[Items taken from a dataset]
---
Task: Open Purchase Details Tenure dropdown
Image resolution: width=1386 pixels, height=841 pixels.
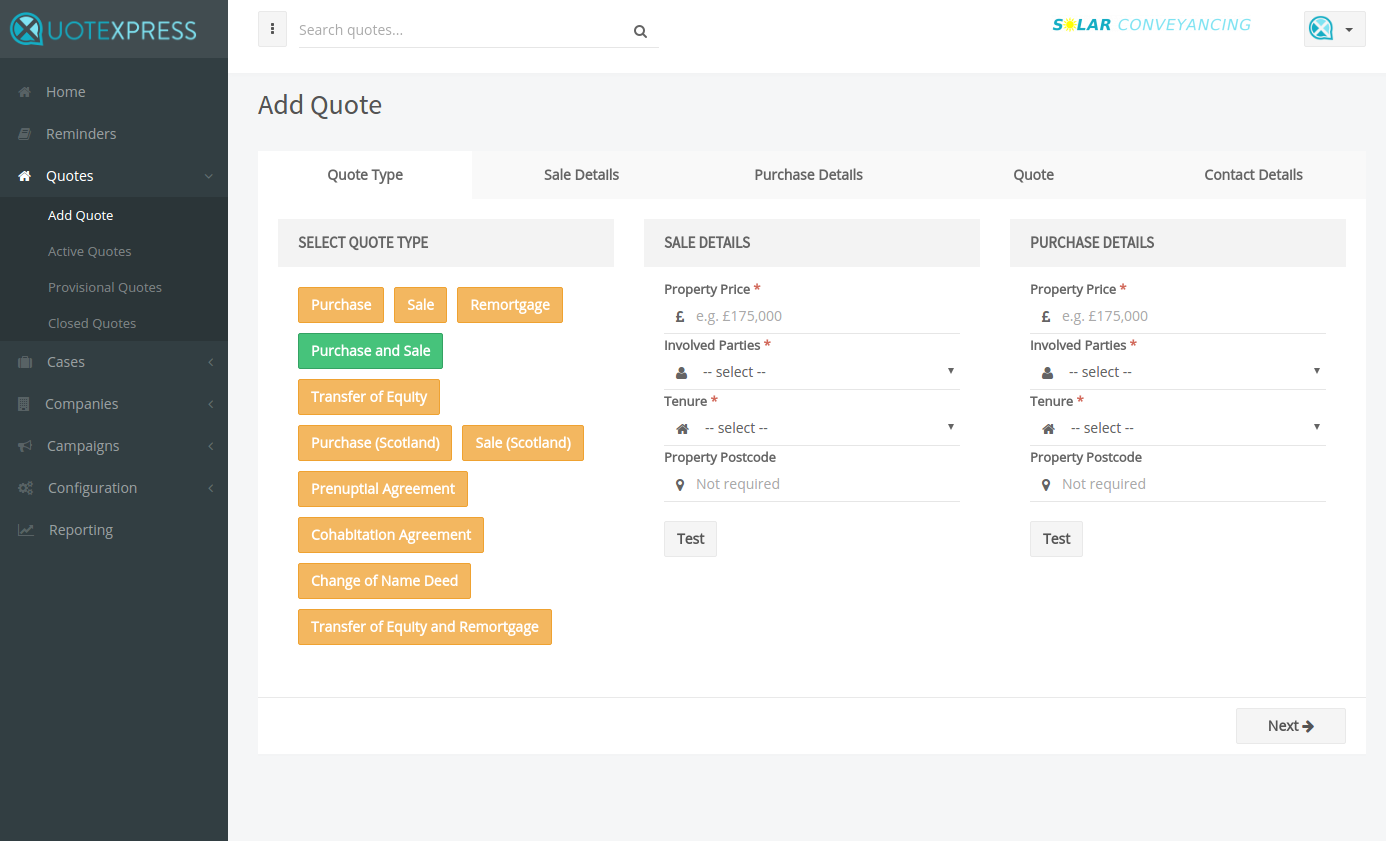Action: tap(1178, 428)
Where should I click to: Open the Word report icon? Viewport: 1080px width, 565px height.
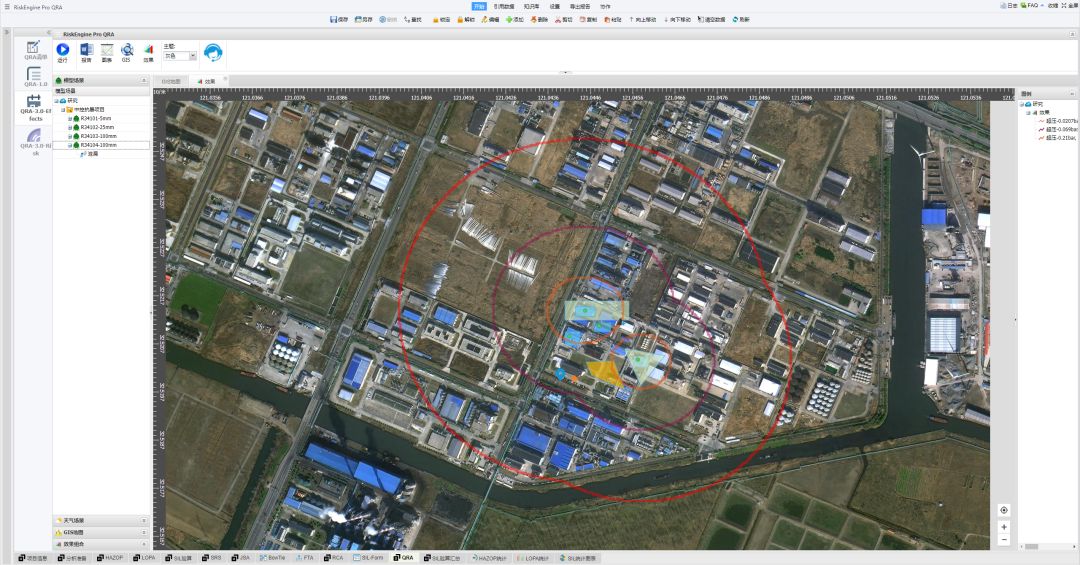point(86,50)
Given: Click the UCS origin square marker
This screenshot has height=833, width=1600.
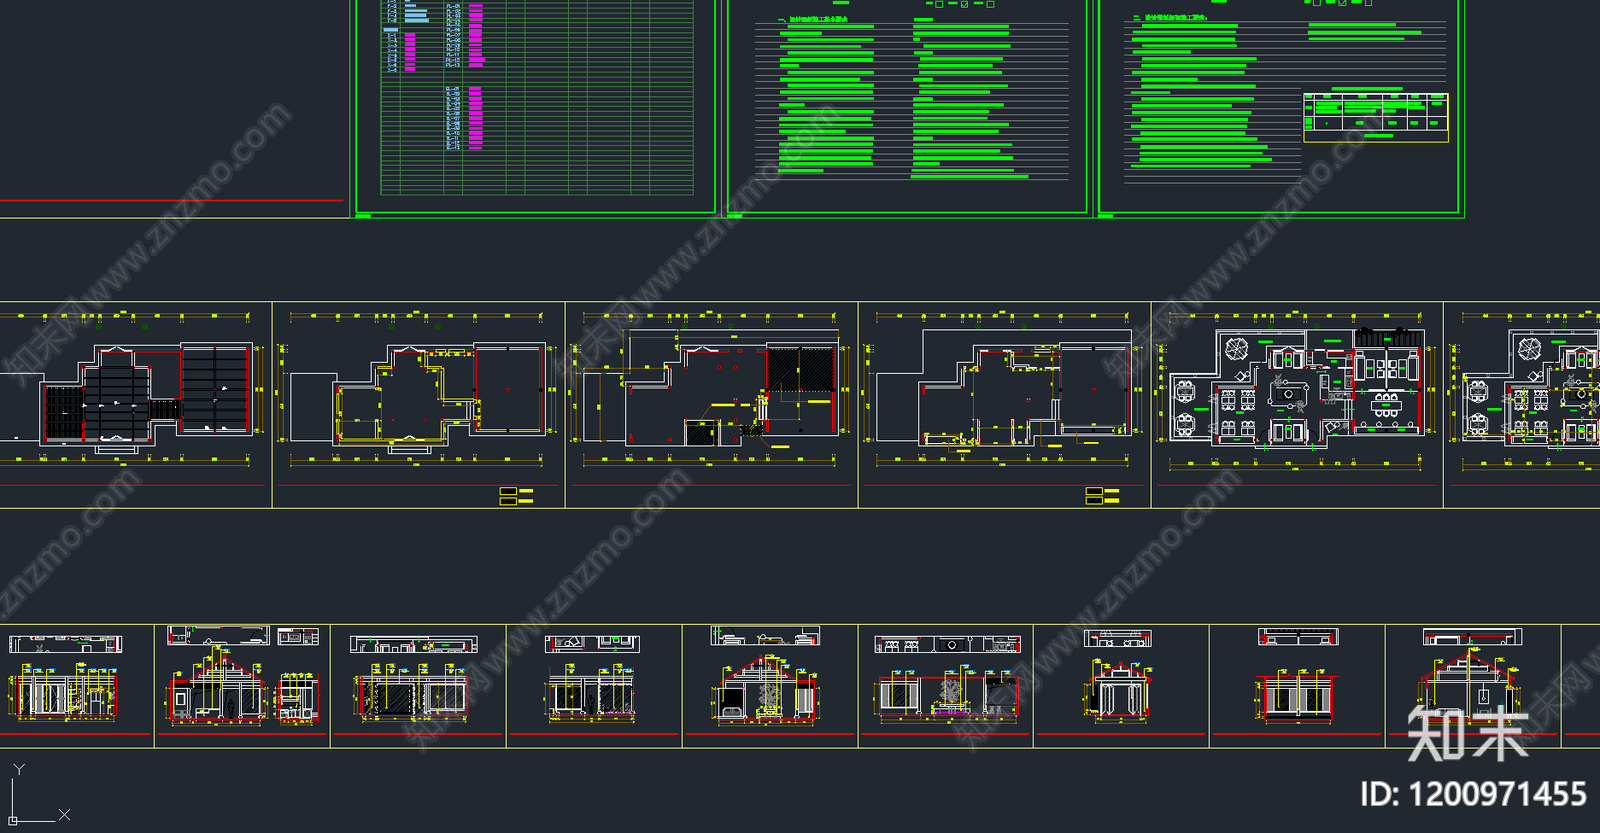Looking at the screenshot, I should pos(13,820).
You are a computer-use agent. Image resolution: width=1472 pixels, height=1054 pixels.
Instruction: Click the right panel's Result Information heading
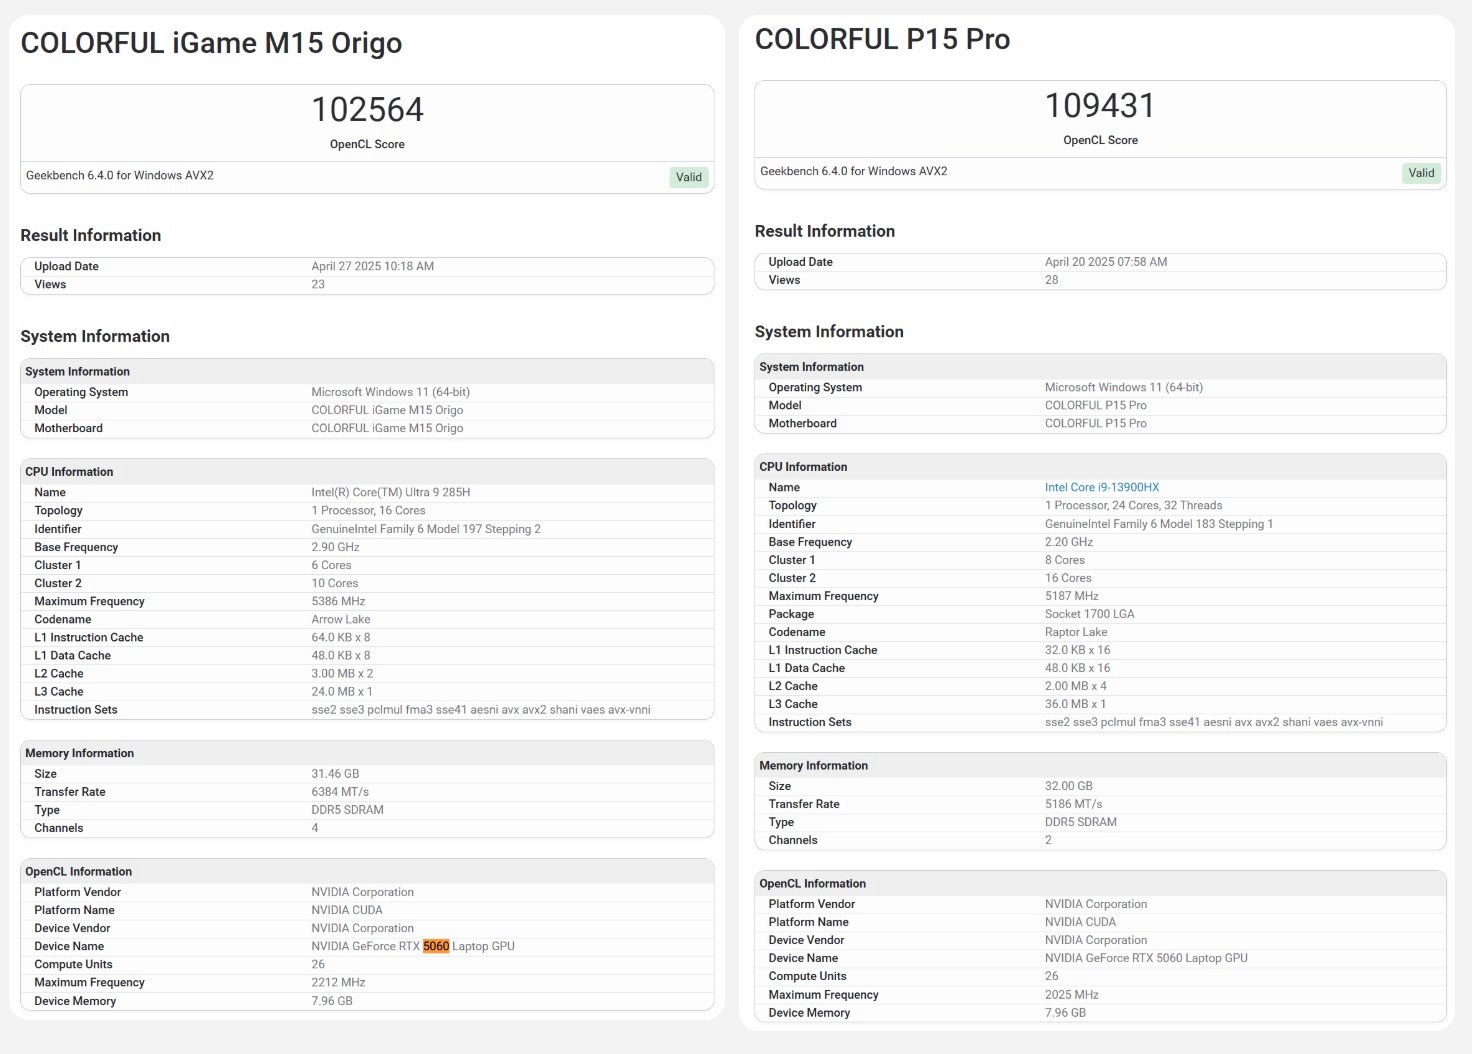[x=824, y=231]
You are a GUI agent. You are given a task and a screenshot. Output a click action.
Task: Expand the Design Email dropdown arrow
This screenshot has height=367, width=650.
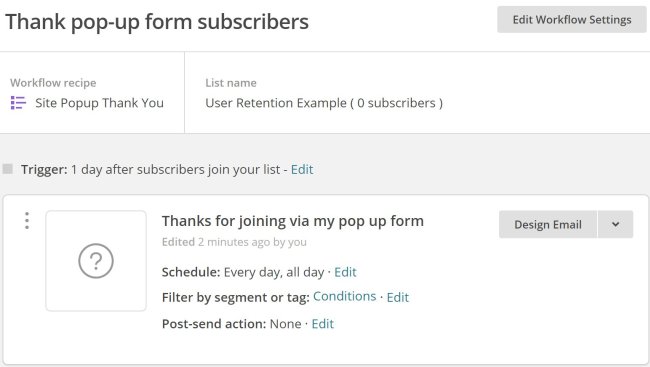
---
■ TASK STATEMENT
Could you rewrite the listing starting at its first line and ending at the line containing "point(86,50)", keeping the requests and offsetting every coordinate in the answers by 124? Omit the pictures.

■ SOLUTION
Task: Open Purchase Details Tenure dropdown
Image resolution: width=1386 pixels, height=841 pixels.
Action: tap(1302, 552)
Where should I click to: Open the Word report icon? Viewport: 1080px width, 565px height.
point(210,174)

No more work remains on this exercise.